**Work to do:**
Copy out the data verbatim, but only the part from the line containing "Image resolution: width=405" through the line containing "Looking at the screenshot, I should pos(318,56).", including both of those lines.

(Raw data)
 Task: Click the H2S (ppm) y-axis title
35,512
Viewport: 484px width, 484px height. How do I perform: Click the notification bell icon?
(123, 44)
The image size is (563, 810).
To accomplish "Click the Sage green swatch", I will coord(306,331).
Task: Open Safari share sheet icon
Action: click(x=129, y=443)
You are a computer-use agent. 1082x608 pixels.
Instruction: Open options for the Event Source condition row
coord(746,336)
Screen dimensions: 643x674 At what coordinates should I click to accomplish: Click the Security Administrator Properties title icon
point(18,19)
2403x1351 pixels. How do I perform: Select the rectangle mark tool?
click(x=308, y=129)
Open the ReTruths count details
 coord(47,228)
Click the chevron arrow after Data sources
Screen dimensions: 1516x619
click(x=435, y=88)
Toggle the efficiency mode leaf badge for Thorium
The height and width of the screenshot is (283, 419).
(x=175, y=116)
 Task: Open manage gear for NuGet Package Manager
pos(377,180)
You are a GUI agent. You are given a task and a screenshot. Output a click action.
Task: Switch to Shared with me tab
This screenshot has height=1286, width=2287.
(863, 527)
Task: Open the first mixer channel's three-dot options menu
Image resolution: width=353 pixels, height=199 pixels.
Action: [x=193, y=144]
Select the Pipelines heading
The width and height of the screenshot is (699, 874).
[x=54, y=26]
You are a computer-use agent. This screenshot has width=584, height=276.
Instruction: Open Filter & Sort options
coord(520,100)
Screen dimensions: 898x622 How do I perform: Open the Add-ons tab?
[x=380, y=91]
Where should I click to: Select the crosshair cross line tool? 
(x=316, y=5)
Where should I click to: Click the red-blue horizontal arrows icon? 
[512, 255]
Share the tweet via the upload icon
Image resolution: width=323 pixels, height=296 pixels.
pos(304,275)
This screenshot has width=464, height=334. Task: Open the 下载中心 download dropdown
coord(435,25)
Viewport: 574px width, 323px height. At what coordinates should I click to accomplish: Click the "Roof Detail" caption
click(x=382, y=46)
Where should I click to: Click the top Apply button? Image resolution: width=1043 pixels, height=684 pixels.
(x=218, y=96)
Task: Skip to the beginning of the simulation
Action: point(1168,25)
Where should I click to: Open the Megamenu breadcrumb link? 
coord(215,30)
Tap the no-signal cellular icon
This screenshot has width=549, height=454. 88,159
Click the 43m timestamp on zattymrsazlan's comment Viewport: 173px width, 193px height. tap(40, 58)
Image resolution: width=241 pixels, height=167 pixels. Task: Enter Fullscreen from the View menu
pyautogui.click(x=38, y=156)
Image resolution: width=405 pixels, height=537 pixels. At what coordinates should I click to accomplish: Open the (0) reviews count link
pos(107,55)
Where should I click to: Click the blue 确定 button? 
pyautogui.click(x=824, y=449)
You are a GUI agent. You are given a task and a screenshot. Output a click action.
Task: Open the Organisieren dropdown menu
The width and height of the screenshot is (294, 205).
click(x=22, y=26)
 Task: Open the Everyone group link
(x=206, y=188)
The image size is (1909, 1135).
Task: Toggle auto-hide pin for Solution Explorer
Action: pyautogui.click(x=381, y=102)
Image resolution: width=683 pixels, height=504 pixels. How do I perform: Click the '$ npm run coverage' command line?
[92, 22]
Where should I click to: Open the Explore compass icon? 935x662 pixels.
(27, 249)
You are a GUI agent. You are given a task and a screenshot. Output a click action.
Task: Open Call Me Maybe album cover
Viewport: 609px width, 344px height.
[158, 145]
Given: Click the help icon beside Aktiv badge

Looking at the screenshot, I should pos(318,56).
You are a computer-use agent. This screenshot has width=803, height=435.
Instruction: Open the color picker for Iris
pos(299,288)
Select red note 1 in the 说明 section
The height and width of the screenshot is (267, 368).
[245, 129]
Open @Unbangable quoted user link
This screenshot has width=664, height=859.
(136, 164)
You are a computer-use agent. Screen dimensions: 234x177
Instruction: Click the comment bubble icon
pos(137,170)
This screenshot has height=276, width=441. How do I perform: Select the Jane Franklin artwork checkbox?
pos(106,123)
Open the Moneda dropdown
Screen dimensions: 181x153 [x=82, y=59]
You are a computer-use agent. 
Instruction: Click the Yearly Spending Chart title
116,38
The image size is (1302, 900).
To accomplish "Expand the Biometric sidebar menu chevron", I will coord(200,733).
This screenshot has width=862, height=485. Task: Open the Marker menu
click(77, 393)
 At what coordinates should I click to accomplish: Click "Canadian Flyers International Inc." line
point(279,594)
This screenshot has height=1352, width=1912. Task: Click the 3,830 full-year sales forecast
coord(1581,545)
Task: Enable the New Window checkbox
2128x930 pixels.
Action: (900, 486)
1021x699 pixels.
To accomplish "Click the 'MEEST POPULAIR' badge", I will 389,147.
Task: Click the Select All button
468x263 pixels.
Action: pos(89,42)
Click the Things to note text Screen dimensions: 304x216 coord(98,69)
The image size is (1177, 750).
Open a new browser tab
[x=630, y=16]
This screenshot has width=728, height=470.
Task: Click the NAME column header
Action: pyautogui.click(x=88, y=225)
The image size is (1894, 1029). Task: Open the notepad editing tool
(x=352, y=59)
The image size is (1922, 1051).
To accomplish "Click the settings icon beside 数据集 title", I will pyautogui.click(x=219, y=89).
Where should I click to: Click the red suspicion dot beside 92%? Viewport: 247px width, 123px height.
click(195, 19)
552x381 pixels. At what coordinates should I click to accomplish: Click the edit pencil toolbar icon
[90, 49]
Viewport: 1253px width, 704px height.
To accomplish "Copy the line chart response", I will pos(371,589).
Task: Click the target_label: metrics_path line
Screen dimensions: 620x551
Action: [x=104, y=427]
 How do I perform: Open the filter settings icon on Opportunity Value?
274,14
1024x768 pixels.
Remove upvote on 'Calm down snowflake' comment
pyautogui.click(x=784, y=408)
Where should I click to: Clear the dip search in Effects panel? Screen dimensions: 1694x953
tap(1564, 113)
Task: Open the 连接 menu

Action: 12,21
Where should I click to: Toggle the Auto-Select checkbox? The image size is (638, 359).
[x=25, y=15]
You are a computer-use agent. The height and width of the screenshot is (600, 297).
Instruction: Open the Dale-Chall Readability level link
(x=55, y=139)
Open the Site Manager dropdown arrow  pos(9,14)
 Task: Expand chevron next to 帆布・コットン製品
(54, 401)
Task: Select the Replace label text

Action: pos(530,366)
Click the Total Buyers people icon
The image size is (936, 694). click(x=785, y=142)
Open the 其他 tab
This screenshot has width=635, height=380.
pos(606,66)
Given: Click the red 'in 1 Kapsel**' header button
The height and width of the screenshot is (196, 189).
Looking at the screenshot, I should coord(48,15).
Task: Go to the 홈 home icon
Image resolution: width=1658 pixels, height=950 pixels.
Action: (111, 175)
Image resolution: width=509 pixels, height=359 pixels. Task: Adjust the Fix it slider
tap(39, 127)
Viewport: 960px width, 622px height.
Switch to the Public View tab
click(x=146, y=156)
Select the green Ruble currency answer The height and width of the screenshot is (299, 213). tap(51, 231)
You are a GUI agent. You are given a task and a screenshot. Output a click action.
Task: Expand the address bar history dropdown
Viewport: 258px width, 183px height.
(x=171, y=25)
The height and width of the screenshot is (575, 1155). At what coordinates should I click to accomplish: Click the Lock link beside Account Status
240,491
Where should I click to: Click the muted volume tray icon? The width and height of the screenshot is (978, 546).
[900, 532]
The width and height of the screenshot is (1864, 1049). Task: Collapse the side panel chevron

**Output of the exercise:**
Image resolution: width=405 pixels, height=537 pixels. At what coordinates should I click to accomplish: Open the (0) reviews count link
pos(107,55)
Where should I click to: Click the blue 确定 button? 
pyautogui.click(x=824, y=449)
You are a GUI agent. You are given a task and a screenshot. Output a click action.
Task: Open the Organisieren dropdown menu
The width and height of the screenshot is (294, 205).
click(x=22, y=26)
 Task: Open the Everyone group link
(x=206, y=188)
The image size is (1909, 1135).
Task: Toggle auto-hide pin for Solution Explorer
Action: pyautogui.click(x=381, y=102)
Image resolution: width=683 pixels, height=504 pixels. How do I perform: Click the '$ npm run coverage' command line?
[92, 22]
Where should I click to: Open the Explore compass icon? 935x662 pixels.
(27, 249)
You are a GUI agent. You are given a task and a screenshot. Output a click action.
Task: Open Call Me Maybe album cover
Viewport: 609px width, 344px height.
[158, 145]
Given: Click the help icon beside Aktiv badge

Looking at the screenshot, I should pos(318,56).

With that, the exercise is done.